Prevention of nevirapine-associated rash using slow dose escalation, antihistaminics or corticosteroids

This data was reported by P Barreiro and a Spanish research group. The pharmacology was performed in Amsterdam (Slotervaart Hosp). The appearance of a rash is one of the most frequent and limiting side effects during the first 4 weeks of treatment with nevirapine (NVP). They explored the efficacy and safety of four different strategies for reducing the incidence of this complication. Prior studies have shown conflicting reports about the benefits of these interventions. A recent study showed they did not reduce rash but made it worse.

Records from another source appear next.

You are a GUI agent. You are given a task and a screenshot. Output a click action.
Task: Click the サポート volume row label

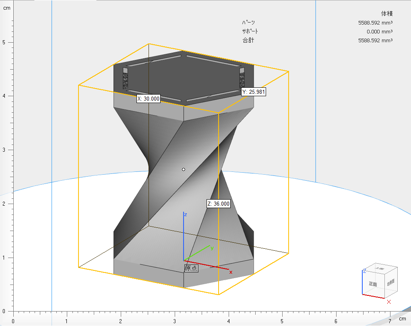click(250, 31)
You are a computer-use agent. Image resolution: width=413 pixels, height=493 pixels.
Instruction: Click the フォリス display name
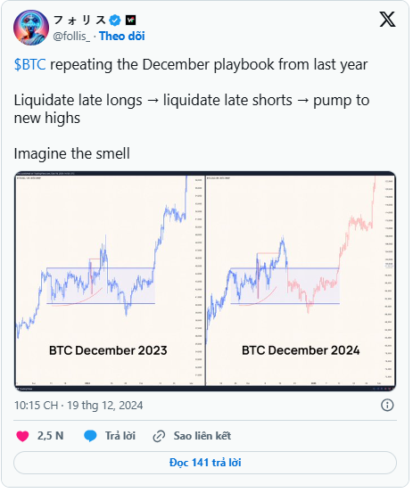[x=80, y=21]
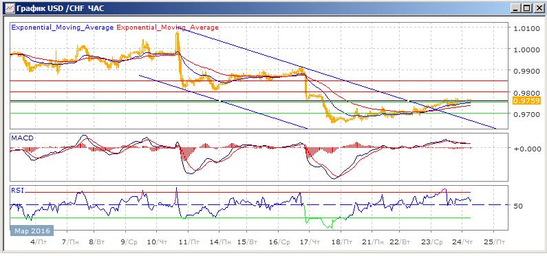This screenshot has height=256, width=547.
Task: Click the Мар 2016 month label
Action: click(32, 231)
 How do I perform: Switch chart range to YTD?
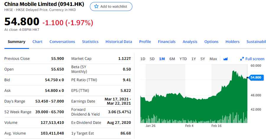[183, 59]

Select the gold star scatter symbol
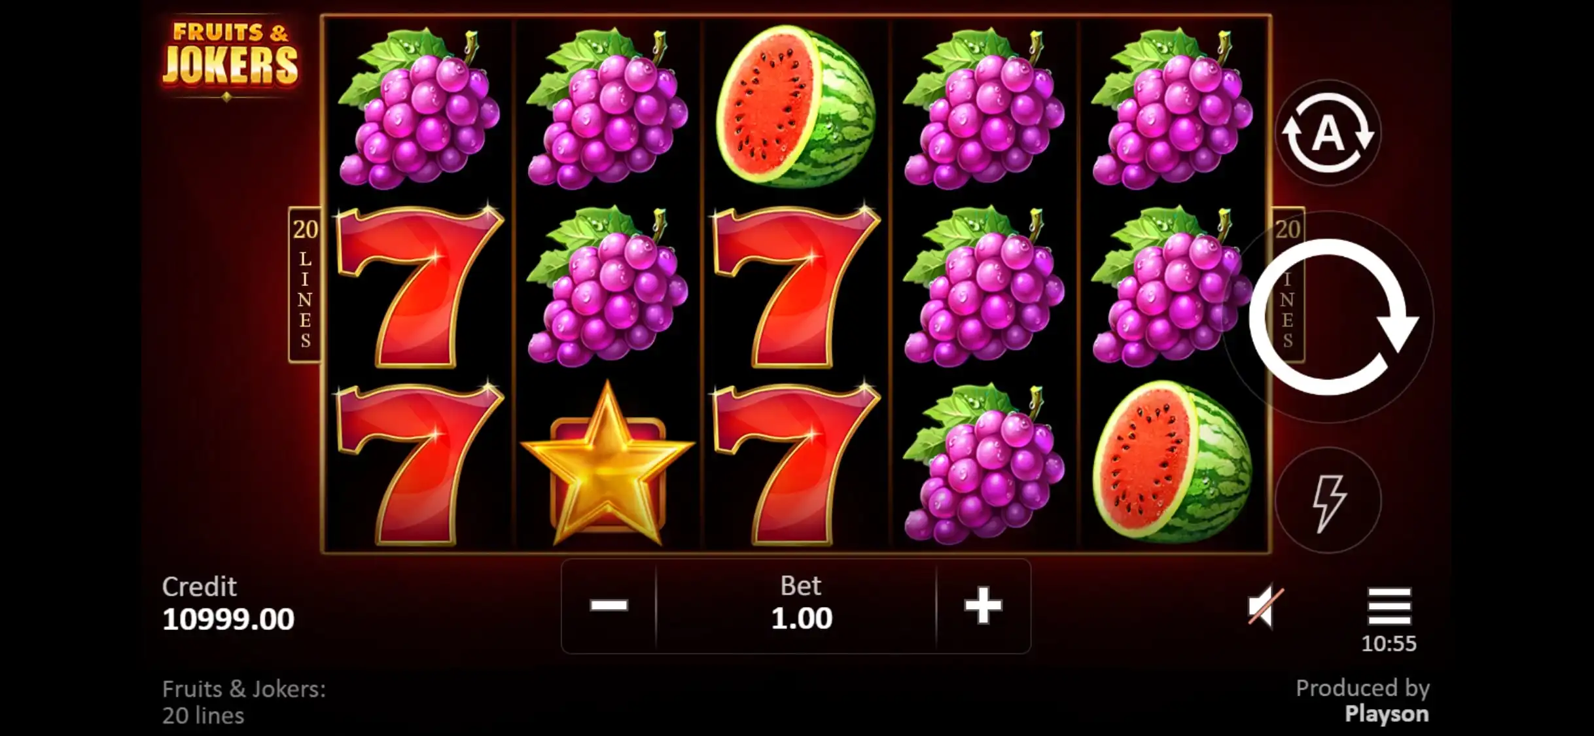tap(607, 464)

Five-hundred and sixty-two patients were randomly assigned to accomplish the induction phase of NVP following either the standard (std) recommendation of 200 mg daily during the first 2 weeks (n=166), or any of four new strategies:

1) adding loratadine 10 mg/12hours during the first 2 weeks (n=93),

2) adding prednisone 50 mg each other day during the first 2 weeks (n=93),

3) using an slow escalating dosing, beginning with 100 mg daily the first week, and increasing the dose 100 mg weekly up to the full daily dose of 400 mg (n=107), and

4) combining both the addition of prednisone with the slow escalating dosing (n=103).

A pharmacokinetic substudy was performed in 8 patients receiving 100 mg of NVP during the first week. The incidence of rash and NVP discontinuation standard recommendation and the alternative approaches was:

Results:

The incidence of rash is reported as 18.7% using standard recommendation of 200 mg daily during the first 2 weeks (n=166). But this rate is cut in half by any of the other approaches of using antihistimines or corticosteroids 7.7% to 8.8%.

	STD	1P	2P	3P	4P
N=	166	93	93	107	103
Rash	18.7%	8.8% (0.03)	8.6% (0.02)	11.2% (0.09)	7.7% 0.01
Withdrawal	8.5%	5.3% (0.3)	4.3% (0.2)	4.7% (0.2)	3.9% 0.1

P values compare the standard induction of NVP with the different new interventions. NVP plasma concentrations within the first week of treatment using 100 mg daily were above the IC90 for wild type HIV-1 in all instances.

The authors concluded, the incidence of rash complicating the first few weeks of treatment with NVP can be diminished adding corticosteroids or antihista-minics for two weeks to the standard recommendation, or using a slow escalating dosing. This third approach is proven to be pharma-cokinetically safe.